Did you know? (Ag Facts)

  • It takes about 40 gallons of sap to make one gallon of syrup.1
  • In 2017, 4.27 million gallons of maple syrup were produced in the United States. Vermont leads the nation in maple syrup production.2
  • Native Americans living in the Northeast region of North America are credited with making the first maple syrup.3
  • During the 2001 baseball season, Barry Bonds switched from the traditional ash wood baseball bat to one made of maple and hit 73 home runs—a new record!4

Background Agricultural Connections

Maple trees are a natural resource that are found almost anywhere but are most prevalent in the Northern Hemisphere. They are hardy but prefer, and are found, mostly in cool, wet climates. They like well-drained soil that is sandy or clayey with loose texture. There are at least one hundred species of maple trees. Fourteen species are found in the United States, with the majority of them found in the northeast and midwest sections of our country. Maple syrup can be made from any species of maple tree. Most maple syrup is made from the sugar maple due to its high sugar content. Generally, the ratio of sap to syrup for the sugar maple is 40 to 1 (40 gallons of sap yields one gallon of syrup).5

Sugar maple trees grow abundantly in the northeastern United States and is the state tree for New York, Vermont, West Virginia, and Wisconsin. Sugar maples grow to a height of 60-75 feet and a spread of 40-50 feet at maturity. They can grow 12-24 inches a year and can live for over 400 years. The sugar maple leaf can be identified by its five distinct coarsely toothed lobes connected by shallow U-shaped notches. Leaves measure 3-5 inches at maturity, are medium to dark green, and turn yellow, burnt orange, and red in the fall.4

A maple tree should be at least 10-12 inches in diameter before it is tapped for sap. A tree this size would be about 30-40 years old. Tapping a tree does not damage or endanger its health, although it does create a wound. This wound can recover by growing over its tap hole within the next year. Some producers will alternate tapping trees each year. A tree with a 21-27 inch diameter can support two taps, and those with a greater than 27 inch diameter can support three taps. Sugarmakers begin tapping trees in February. A taphole is drilled and a spout is placed in the hole and tapped into place. Most commercial operations attach tubing to the spout, but smaller or historical farms will place a bucket under the spout.
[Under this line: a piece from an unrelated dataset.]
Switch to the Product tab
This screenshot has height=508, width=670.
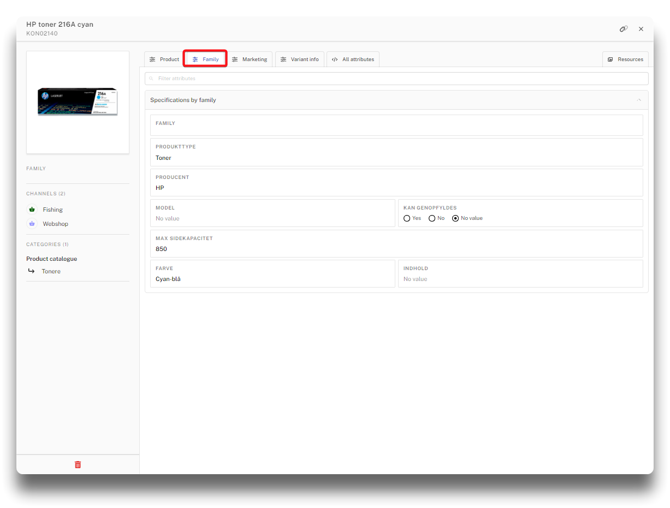(x=164, y=59)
Weather is an important factor for a successful maple syrup harvest. The best weather for production is when the temperature reaches 40 degrees during the day and 20 degrees during the night. This thawing and freezing cycle creates pressure changes inside the tree that causes sap flow. Sugar is stored below ground in the root system over the winter, and pressure changes transfer the sap above the ground. If it is too cold, the sap will take longer to run, and if it is very cold, the sap might not run at all. The average sugaring season (when sap is collected and maple syrup is made) is between 4-6 weeks, but can be as short as two weeks or as long as two months. The best sap is tapped in the early part of the sugaring season.

As the sap flows from a taphole, it is either drawn through tubing to storage tanks in the sugar house using a vacuum or it is collected in buckets and gathered by hand. From the storage tanks, the sap is often put through a reverse osmosis machine which takes some of the water from the sap. The sap is then put into an evaporator where it is boiled. As the water in the sap evaporates, the sap thickens and the sugar caramelizes. When the temperature reaches 219°F, the syrup is ready to be drawn off, filtered, adjusted for density, and graded for flavor and color.6

The first maple syrup production is often credited to the indigenous tribes living in the northeast region of the United States. It is believed that the early European explorers learned the technique for making syrup from the Native Americans. There are many legends about the first discovery of maple syrup. The Legend of Chief Woksis is an Iroquois legend about how maple sap was accidentally boiled down to discover maple syrup.

There are many ways to enjoy maple syrup. It is most often poured over the top of pancakes, waffles, French toast, or oatmeal and is also used in baking. When shopping in the grocery store, be sure to recognize the difference between pure maple syrup (made from the sap of a maple tree) and table syrup (made from artificial flavors).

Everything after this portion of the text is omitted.